Discussion in 'Sports and News' started by TrooperBari, Aug 30, 2011.

  1. TrooperBari

    TrooperBari Well-Known Member

    This story is from May. I came across it while listening to previous episodes of Dan Carlin's Common Sense, and while the news itself isn't exactly fresh, it's still disconcerting.

    http://www.nwitimes.com/news/local/govt-and-politics/article_ec169697-a19e-525f-a532-81b3df229697.html

    Two more selections of note:

    Does this give anyone else pause? Does this scare anyone, the fact that any time the government wants to enter your home for any reason, you have to -- to quote one famous area person -- relax and enjoy it? Or does living in a post-9/11 world mean Americans have to accept lower standards of protection from the government?

    Some enterprising rights activists will appeal this to the USSC, of course, but they're under no obligation to take the case.

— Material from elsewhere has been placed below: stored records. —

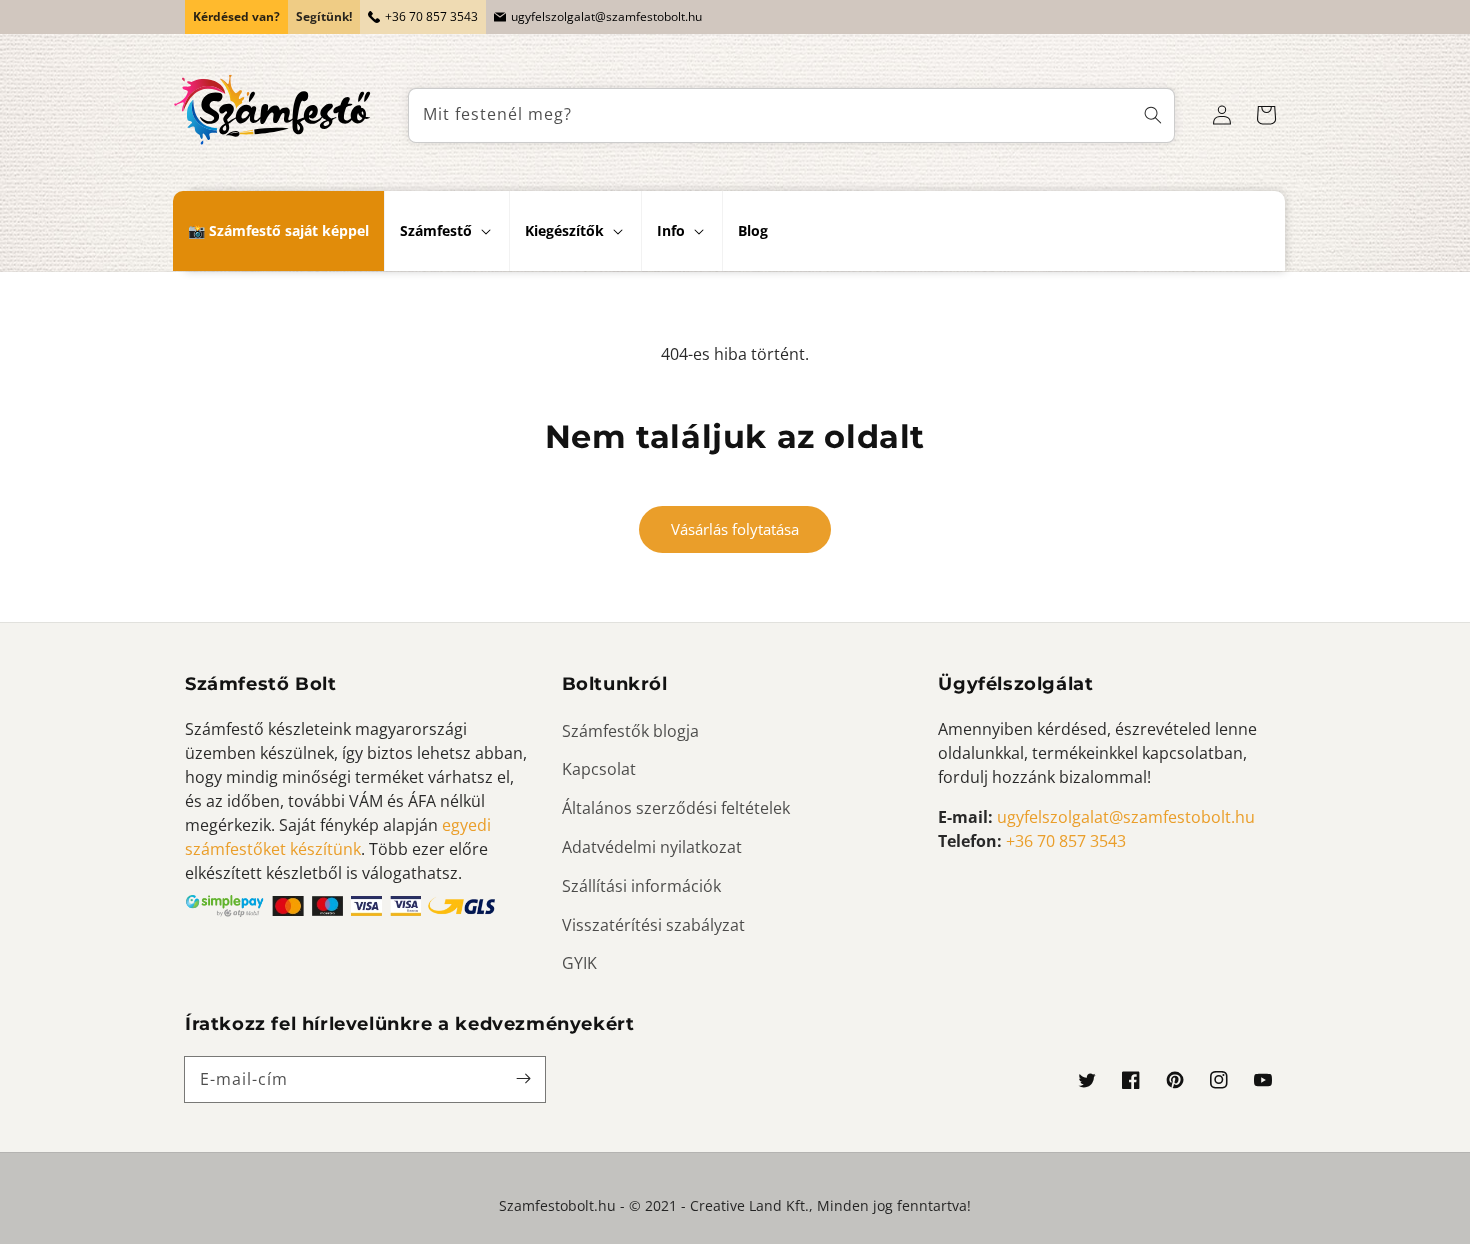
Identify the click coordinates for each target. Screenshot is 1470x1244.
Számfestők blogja (630, 731)
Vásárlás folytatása (735, 529)
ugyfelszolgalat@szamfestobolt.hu (606, 16)
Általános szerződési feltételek (676, 808)
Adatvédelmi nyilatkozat (652, 847)
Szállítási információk (641, 886)
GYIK (579, 963)
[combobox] (792, 115)
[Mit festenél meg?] (1153, 115)
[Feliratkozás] (523, 1079)
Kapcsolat (599, 769)
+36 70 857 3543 (431, 16)
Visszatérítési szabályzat (653, 925)
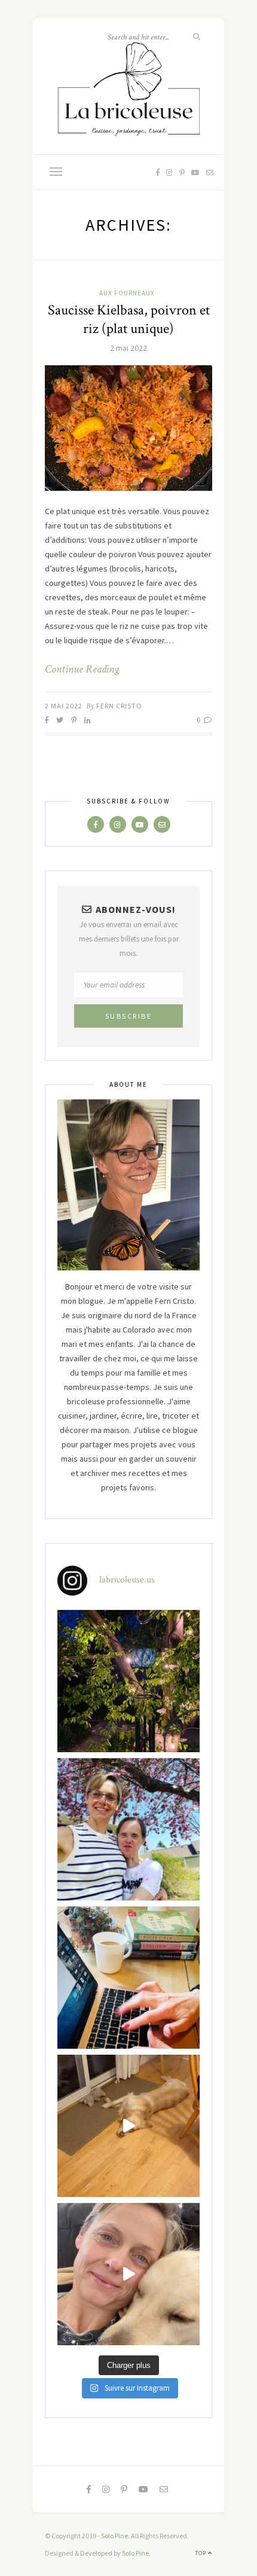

Hell, all it has to do is sit on the case for five to 10 years or rule on some ancillary issue and, lo and behold, the Indiana ruling suddenly is in keeping with "modern Fourth Amendment jurisprudence."
     
  2. Ace

    Ace Well-Known Member

    The court isn't saying the cops have the legal right to enter your home and gather evidence or whatnot for no reason.

    They are just saying that if the cops are trying to enter your home, you can't use force to stop them.

    I think I have to agree with the court.

    Putting your hands on a cop is never a good idea.
     
  3. The Big Ragu

    The Big Ragu Moderator Staff Member

    If the police ever showed up here and tried to enter without probable cause, I am fairly sure I'd resist and then take my chances on sorting it out in court later. Why do we have a Bill of Rights?
     
  4. TheSportsPredictor

    TheSportsPredictor Well-Known Member

    Hey, what's the problem? What are you trying to hide?
     
  5. The Big Ragu

    The Big Ragu Moderator Staff Member

    Agree, but if you don't have a warrant, or probable cause, I am physically putting myself between you and my apartment, and even though I am not stupid enough to strike a cop, I am going to make them move me and cuff me first.
     
  6. Ace

    Ace Well-Known Member

    That's cool. In this case the guy attempted to block access, then pushed the cop into a wall.
     
  7. LongTimeListener

    LongTimeListener Well-Known Member

    When they kick in your front door
    How you gonna come
    With your hands on your head
    Or on the trigger of a gun?
    When the law break in
    How you gonna go
    Shot down on the pavement
    Or waiting on death row

    You can crush us, you can bruise us, but you'll have to answer too
    Oh, oh, the guns of Brixton
     
  8. JR

    JR Well-Known Member

    Wow. Illegal entry is illegal entry. Cops had no business trying to force their way in.
     
  9. doctorquant

    doctorquant Well-Known Member

    Probable cause is in the eye of the beholder, isn't it? As in, the homeowner doesn't get to decide whether the cop has probable cause or not. Rather, the cop is the sole judge as to whether he/she believes probable cause is there. Isn't that the way it works?
     
  10. HC

    HC Well-Known Member

    Great. I only just got the Jimmy Cliff version of this song out of my head and you put it RIGHT BACK IN!
     
  11. LongTimeListener

    LongTimeListener Well-Known Member

    Legal scholars -- was this a Third Amendment case? I know that deals specifically with soldiers being quartered, but I wonder if that was the reasoning here. In any case, according to the article the court did seem to be taking issue with the violence toward the police officers rather than their right to enter the house.
     
  12. Starman

    Starman Well-Known Member

    The cops have guns and plenty of them.

    If they come banging on your door, they're coming in.